Activity –
Below are records to be repeated in full. Give them exactly.

Input data –

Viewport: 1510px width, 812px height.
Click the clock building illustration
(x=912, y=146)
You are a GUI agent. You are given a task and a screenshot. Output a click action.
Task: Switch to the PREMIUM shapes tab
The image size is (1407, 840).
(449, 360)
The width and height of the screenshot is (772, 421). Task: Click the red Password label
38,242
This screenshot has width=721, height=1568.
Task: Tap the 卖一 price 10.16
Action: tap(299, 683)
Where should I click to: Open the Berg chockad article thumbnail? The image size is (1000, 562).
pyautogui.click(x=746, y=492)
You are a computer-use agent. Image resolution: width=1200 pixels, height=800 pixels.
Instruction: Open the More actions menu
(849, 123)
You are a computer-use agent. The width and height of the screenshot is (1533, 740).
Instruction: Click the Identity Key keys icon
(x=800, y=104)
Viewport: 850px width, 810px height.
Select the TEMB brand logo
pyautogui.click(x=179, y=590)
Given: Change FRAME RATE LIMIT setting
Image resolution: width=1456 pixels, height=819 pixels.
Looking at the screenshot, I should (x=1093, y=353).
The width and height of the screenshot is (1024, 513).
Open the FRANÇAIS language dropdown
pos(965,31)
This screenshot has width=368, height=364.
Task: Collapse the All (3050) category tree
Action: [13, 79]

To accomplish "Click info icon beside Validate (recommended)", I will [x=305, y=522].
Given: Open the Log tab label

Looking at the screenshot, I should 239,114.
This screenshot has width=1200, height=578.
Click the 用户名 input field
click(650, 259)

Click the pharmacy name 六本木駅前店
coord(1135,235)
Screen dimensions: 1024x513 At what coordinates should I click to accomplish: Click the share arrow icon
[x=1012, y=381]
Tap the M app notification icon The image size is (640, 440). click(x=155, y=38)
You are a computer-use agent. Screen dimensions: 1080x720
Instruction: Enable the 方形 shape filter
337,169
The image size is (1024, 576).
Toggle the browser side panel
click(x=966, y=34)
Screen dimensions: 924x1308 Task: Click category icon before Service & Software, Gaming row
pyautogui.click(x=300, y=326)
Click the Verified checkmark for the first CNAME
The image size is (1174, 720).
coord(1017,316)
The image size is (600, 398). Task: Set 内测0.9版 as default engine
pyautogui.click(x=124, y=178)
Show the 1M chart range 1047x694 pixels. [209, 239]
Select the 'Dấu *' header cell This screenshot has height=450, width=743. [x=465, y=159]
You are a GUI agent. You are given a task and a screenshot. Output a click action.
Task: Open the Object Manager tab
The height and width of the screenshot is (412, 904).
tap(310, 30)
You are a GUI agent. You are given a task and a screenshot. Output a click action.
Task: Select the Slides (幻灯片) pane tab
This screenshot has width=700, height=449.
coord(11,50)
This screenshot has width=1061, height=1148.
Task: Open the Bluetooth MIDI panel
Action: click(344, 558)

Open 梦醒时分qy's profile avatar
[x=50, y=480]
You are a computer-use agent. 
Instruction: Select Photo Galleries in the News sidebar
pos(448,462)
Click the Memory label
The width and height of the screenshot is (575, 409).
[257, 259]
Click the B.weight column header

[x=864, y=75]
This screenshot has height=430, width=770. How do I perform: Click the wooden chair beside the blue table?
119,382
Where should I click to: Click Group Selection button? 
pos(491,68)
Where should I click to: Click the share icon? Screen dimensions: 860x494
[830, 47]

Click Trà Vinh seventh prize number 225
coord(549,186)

Solution –
Viewport: 1510px width, 812px height.
Click the clock building illustration
(x=912, y=146)
You are a GUI agent. You are given a task and a screenshot. Output a click action.
Task: Switch to the PREMIUM shapes tab
The image size is (1407, 840).
(449, 360)
The width and height of the screenshot is (772, 421). Task: Click the red Password label
38,242
This screenshot has width=721, height=1568.
Task: Tap the 卖一 price 10.16
Action: tap(299, 683)
Where should I click to: Open the Berg chockad article thumbnail? The image size is (1000, 562).
pyautogui.click(x=746, y=492)
You are a computer-use agent. Image resolution: width=1200 pixels, height=800 pixels.
Instruction: Open the More actions menu
(849, 123)
You are a computer-use agent. The width and height of the screenshot is (1533, 740).
Instruction: Click the Identity Key keys icon
(x=800, y=104)
Viewport: 850px width, 810px height.
Select the TEMB brand logo
pyautogui.click(x=179, y=590)
Given: Change FRAME RATE LIMIT setting
Image resolution: width=1456 pixels, height=819 pixels.
Looking at the screenshot, I should (x=1093, y=353).
The width and height of the screenshot is (1024, 513).
Open the FRANÇAIS language dropdown
pos(965,31)
This screenshot has width=368, height=364.
Task: Collapse the All (3050) category tree
Action: [13, 79]

To accomplish "Click info icon beside Validate (recommended)", I will [x=305, y=522].
Given: Open the Log tab label

Looking at the screenshot, I should 239,114.
This screenshot has width=1200, height=578.
Click the 用户名 input field
click(650, 259)

Click the pharmacy name 六本木駅前店
coord(1135,235)
Screen dimensions: 1024x513 At what coordinates should I click to accomplish: Click the share arrow icon
[x=1012, y=381]
Tap the M app notification icon The image size is (640, 440). click(x=155, y=38)
You are a computer-use agent. Screen dimensions: 1080x720
Instruction: Enable the 方形 shape filter
337,169
The image size is (1024, 576).
Toggle the browser side panel
click(x=966, y=34)
Screen dimensions: 924x1308 Task: Click category icon before Service & Software, Gaming row
pyautogui.click(x=300, y=326)
Click the Verified checkmark for the first CNAME
The image size is (1174, 720).
coord(1017,316)
The image size is (600, 398). Task: Set 内测0.9版 as default engine
pyautogui.click(x=124, y=178)
Show the 1M chart range 1047x694 pixels. [209, 239]
Select the 'Dấu *' header cell This screenshot has height=450, width=743. [x=465, y=159]
You are a GUI agent. You are given a task and a screenshot. Output a click action.
Task: Open the Object Manager tab
The height and width of the screenshot is (412, 904).
tap(310, 30)
You are a GUI agent. You are given a task and a screenshot. Output a click action.
Task: Select the Slides (幻灯片) pane tab
This screenshot has width=700, height=449.
coord(11,50)
This screenshot has width=1061, height=1148.
Task: Open the Bluetooth MIDI panel
Action: click(344, 558)

Open 梦醒时分qy's profile avatar
[x=50, y=480]
You are a computer-use agent. 
Instruction: Select Photo Galleries in the News sidebar
pos(448,462)
Click the Memory label
The width and height of the screenshot is (575, 409).
[257, 259]
Click the B.weight column header

[x=864, y=75]
This screenshot has height=430, width=770. How do I perform: Click the wooden chair beside the blue table?
119,382
Where should I click to: Click Group Selection button? 
pos(491,68)
Where should I click to: Click the share icon? Screen dimensions: 860x494
[830, 47]

Click Trà Vinh seventh prize number 225
coord(549,186)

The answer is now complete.